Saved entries
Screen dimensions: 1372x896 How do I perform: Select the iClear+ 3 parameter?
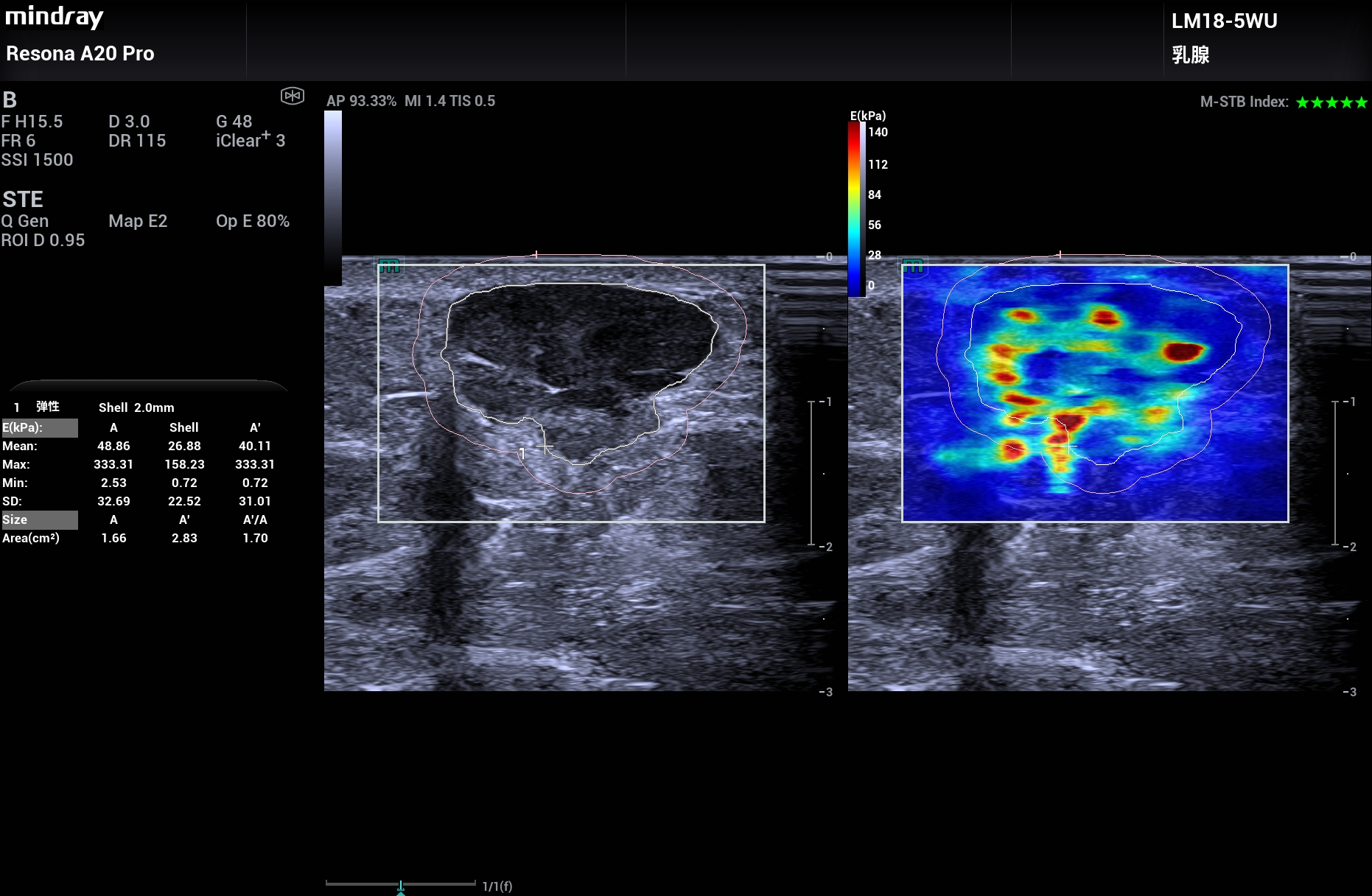(250, 140)
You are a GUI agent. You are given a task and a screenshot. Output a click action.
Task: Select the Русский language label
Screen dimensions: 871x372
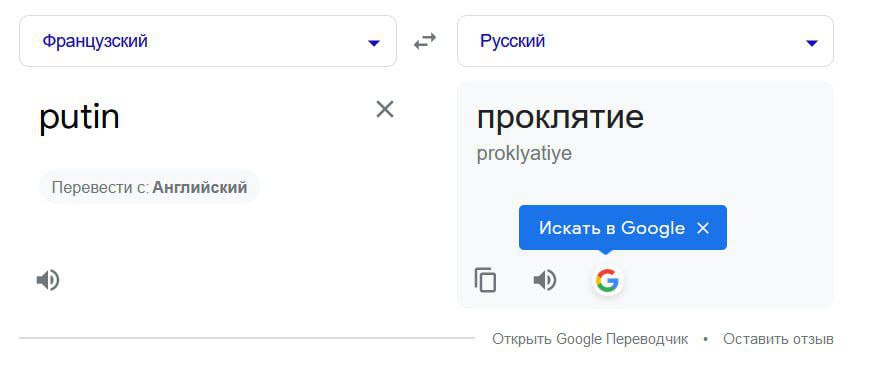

### WHAT TO DO
Rewrite the items with every "Screen dimensions" swapped for "Display size", changing nothing else. Omit the pictures from your answer.

### WRITTEN RESPONSE
Display size: 1372x896 How do I perform: Select the iClear+ 3 parameter?
(250, 140)
You are a GUI agent. You are given a task and a screenshot. Output a click action.
Task: Select the Русский language label
Display size: 871x372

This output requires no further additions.